Do council communists adhere to centralism?

Submitted by Agent of the I… on June 4, 2023

I would assume council communists are centralists because they have their origins in marxism. But I am not sure. Are they centralists? How would you describe their forms of organization?

R Totale

11 months ago

Submitted by R Totale on June 4, 2023

I mean, like with many of these terms, different people use council communism to mean different things (and some people distinguish between council communism and councilism). The ICT/CWO are council-communist-influenced but still have a relatively straightforward concept of The Party, but here's Dauve on the French ultra-left/councilist group ICO:
https://libcom.org/library/3-leninism-ultra-left

If Lenin can be summed up in one word: “party,” a single phrase defines the ultra-left: the workers themselves… nothing wrong with that. The question is: which workers’ “self” is meant?

...This conception was rejected by many ultra-leftists, who opposed the dual existence of the factory organisations and the party: revolutionaries must not try to organise themselves in a body distinct from the masses. Part of the KAPD—Otto Rühle in particular—called for the immediate abolition of the party organisation, and logically left the KAPD. In the AAUD (General Union of German Workers), which gathered together many Unionen, a tendency developed against what it regarded as harmful leadership by the KAPD, and created a new gathering, the AAUD-E, the “E” (Einheitsorganisation) standing for unitary organisation, viz. beyond the economic/political division. The AAUD-E reproached the AAUD with being controlled by the KAPD in the same way as the official CP controlled the trade-unions. Most council communists later adopted the same view as the AAUD-E. In France, ICO’s present activity is based on the same principle: any revolutionary organisation coexisting with the organs created by the workers themselves, and trying to elaborate a coherent theory and political line, must in the end attempt to take control over the workers. Therefore revolutionaries do not organise themselves outside the organs “spontaneously” created by the workers: they merely exchange and circulate information, and establish contacts with other revolutionaries; they never try to define a general theory or strategy.

sherbu-kteer

11 months ago

Submitted by sherbu-kteer on June 5, 2023

In their writings on the topic they generally consider the opposition between federalism vs. centralism as something that can and should be superseded with the establishment of communism. From the GIC book:

The rejection of all centralised forms of administration and management of production does not however imply that we have taken our stand exclusively upon a federalised structure. Wherever management and administration are in the hands of the masses themselves and are implemented through their industrial organisations and cooperatives, powerful syndicalist tendencies are without doubt present; but when viewed from the aspect of the system of general social book-keeping, economic life is seen to be an indivisible whole, from which strategic vantage-point the economy is not so much administered and managed as surveyed and planned as a unified whole. The fact that all the various changes wrought upon society in the course of the economic process by the application and simultaneous transformation of creative human energies come to be registered in the one recording organism forms the highest summation of all economic life. Whether one calls this federalist or centralist depends simply upon the vantage point from which one views the same phenomenon. It is simultaneously the one and the other, which means that, as far as the system of production as a whole is concerned, these concepts have lost their meaning. The mutual opposition of federalism and centralism has been subsumed within its higher unity; the productive organism has become an organic whole.

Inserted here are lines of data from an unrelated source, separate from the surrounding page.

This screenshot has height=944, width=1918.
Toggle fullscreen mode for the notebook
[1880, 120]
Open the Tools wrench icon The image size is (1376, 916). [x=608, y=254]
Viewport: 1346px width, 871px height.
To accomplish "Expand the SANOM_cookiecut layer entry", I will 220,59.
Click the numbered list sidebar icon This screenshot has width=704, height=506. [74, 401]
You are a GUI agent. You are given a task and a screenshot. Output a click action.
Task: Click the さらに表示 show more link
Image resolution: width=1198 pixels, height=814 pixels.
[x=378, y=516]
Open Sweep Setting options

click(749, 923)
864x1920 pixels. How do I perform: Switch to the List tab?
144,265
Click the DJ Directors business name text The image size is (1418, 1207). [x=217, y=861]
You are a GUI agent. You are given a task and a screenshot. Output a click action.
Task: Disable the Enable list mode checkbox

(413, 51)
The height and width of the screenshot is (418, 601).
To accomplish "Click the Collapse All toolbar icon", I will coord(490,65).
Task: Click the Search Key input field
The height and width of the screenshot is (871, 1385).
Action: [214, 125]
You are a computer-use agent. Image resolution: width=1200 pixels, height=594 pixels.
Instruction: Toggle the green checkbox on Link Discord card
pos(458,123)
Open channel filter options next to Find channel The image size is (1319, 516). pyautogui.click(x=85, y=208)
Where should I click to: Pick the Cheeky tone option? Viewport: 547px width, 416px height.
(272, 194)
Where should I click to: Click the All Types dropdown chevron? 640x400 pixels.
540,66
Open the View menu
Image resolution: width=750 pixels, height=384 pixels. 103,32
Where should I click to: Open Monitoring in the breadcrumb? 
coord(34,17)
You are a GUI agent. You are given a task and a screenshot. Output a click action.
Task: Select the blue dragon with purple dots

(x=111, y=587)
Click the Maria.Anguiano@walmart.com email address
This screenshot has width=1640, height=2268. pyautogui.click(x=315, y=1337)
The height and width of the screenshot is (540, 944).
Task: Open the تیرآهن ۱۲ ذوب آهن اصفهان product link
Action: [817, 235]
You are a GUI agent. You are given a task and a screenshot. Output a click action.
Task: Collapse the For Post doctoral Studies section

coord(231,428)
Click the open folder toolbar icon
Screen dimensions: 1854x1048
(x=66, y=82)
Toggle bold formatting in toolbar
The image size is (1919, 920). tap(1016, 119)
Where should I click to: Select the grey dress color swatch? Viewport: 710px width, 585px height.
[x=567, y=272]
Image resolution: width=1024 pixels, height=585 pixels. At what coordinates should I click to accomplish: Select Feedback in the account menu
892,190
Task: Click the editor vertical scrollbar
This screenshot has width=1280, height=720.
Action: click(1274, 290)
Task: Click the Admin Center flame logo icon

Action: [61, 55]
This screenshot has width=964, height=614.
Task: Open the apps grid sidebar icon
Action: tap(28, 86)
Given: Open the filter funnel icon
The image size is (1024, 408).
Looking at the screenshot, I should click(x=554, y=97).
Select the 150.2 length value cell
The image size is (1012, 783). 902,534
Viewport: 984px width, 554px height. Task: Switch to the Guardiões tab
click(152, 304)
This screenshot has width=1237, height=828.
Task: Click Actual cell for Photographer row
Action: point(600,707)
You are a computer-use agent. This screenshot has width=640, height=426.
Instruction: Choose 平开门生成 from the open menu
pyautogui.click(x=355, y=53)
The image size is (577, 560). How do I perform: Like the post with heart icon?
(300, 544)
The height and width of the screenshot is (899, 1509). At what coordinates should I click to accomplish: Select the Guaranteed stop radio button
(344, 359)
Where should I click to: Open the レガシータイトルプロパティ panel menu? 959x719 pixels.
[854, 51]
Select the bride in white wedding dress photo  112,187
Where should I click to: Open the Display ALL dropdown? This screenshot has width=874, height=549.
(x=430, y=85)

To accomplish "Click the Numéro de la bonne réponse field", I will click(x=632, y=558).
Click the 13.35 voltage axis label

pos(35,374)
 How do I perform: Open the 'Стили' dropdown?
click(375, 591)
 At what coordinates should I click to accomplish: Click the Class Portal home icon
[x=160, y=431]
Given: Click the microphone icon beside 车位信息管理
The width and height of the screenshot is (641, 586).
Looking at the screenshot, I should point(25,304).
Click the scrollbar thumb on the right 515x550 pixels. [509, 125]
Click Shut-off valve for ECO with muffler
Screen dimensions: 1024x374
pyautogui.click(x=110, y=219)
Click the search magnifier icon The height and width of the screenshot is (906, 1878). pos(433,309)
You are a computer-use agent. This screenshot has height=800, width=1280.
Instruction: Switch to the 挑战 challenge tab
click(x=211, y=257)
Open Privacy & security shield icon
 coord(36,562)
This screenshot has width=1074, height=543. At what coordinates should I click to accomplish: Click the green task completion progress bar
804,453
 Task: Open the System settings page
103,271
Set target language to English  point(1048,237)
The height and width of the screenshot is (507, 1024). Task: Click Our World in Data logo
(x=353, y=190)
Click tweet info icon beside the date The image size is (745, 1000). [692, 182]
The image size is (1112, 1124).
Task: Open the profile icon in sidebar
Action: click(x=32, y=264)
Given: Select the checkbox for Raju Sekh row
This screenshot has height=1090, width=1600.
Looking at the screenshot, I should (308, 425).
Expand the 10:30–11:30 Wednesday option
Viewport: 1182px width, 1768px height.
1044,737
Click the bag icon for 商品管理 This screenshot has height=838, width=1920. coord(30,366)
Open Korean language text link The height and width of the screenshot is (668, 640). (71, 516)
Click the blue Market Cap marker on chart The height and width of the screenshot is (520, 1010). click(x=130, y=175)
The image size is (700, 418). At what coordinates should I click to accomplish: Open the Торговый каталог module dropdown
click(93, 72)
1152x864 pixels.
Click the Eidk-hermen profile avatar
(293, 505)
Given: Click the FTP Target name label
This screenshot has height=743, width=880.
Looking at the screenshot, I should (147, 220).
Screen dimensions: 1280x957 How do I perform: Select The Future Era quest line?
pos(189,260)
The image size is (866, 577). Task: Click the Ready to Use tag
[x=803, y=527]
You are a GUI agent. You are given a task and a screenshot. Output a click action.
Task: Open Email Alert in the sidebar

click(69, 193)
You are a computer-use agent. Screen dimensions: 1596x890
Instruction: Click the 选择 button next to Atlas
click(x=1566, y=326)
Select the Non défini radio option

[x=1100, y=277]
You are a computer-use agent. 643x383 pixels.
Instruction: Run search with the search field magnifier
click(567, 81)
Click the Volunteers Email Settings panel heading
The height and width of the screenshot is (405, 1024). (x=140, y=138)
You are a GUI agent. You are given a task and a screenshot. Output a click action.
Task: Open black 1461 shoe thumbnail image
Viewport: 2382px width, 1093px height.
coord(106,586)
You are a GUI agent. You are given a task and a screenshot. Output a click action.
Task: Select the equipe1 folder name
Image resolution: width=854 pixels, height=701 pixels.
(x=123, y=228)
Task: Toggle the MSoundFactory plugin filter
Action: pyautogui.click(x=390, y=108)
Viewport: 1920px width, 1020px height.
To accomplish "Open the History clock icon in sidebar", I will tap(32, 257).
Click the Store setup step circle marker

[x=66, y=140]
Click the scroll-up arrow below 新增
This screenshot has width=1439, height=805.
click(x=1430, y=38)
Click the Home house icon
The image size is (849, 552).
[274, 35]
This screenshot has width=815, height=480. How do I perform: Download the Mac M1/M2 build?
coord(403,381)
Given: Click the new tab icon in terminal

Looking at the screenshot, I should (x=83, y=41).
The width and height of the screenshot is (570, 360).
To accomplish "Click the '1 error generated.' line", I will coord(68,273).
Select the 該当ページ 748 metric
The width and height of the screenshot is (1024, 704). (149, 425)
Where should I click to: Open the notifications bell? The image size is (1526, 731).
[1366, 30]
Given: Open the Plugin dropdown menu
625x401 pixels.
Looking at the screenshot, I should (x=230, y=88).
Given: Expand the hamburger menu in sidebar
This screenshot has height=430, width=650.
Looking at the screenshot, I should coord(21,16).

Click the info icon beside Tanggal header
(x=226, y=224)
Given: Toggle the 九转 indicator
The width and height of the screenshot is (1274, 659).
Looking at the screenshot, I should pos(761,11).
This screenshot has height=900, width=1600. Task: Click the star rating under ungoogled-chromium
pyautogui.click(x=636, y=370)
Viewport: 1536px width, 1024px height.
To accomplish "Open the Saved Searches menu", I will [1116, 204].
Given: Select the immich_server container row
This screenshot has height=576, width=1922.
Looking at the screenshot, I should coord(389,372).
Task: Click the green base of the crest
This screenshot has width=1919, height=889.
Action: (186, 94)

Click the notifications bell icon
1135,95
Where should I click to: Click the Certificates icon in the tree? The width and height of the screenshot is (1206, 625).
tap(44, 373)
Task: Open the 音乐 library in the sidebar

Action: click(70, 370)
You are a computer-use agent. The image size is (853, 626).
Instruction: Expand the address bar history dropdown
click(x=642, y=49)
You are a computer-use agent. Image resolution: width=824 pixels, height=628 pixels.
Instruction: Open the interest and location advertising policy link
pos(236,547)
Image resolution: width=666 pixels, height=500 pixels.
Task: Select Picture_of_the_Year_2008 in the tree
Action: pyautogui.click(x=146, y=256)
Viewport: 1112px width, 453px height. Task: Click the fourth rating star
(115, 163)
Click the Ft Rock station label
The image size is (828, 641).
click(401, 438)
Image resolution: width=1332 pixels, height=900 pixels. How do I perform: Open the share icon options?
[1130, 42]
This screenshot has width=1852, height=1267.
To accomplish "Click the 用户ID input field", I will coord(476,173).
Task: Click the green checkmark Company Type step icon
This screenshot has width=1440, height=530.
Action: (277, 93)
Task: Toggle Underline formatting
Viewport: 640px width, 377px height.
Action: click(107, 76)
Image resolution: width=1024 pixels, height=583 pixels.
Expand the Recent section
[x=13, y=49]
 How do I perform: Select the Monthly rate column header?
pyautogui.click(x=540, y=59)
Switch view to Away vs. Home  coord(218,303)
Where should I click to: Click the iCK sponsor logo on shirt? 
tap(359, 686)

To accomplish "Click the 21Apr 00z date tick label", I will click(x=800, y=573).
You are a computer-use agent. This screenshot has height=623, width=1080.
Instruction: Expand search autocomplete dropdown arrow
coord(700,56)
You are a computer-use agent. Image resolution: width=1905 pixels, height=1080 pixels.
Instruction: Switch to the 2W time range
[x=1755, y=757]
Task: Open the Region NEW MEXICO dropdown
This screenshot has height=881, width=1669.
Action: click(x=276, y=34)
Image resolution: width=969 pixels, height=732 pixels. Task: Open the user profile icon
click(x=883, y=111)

Or from this more recent text:

Just as the opposition of political and economic struggle and power is historically outdated, the opposition of centralism and federalism is also false. Those issues that can only be addressed by the entire working class in the struggle against state and capital or that the class must decide on in its working-class self-government as a whole deserve central decision-making. All other matters that can be decided at lower levels will be decided at lower levels.

How their groups behaved in practice is another question, even more so considering that there arguably hasn't been any council communist groups in existence since, like, the 40s.